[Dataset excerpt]
+++
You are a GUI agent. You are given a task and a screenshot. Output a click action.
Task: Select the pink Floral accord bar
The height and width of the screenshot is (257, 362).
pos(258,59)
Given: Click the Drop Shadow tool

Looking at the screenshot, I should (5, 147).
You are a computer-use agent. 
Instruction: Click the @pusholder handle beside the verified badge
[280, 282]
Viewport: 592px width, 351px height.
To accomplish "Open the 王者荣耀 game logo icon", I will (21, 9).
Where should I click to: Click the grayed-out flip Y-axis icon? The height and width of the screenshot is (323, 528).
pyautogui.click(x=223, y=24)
+++
§ **What is required**: Print all of the rows above verbatim, with nothing altered.

§ **Reply**:
You are a GUI agent. You are given a task and a screenshot. Output a click action.
Task: Select the pink Floral accord bar
The height and width of the screenshot is (257, 362).
pos(258,59)
Given: Click the Drop Shadow tool

Looking at the screenshot, I should (5, 147).
You are a computer-use agent. 
Instruction: Click the @pusholder handle beside the verified badge
[280, 282]
Viewport: 592px width, 351px height.
To accomplish "Open the 王者荣耀 game logo icon", I will (21, 9).
Where should I click to: Click the grayed-out flip Y-axis icon? The height and width of the screenshot is (323, 528).
pyautogui.click(x=223, y=24)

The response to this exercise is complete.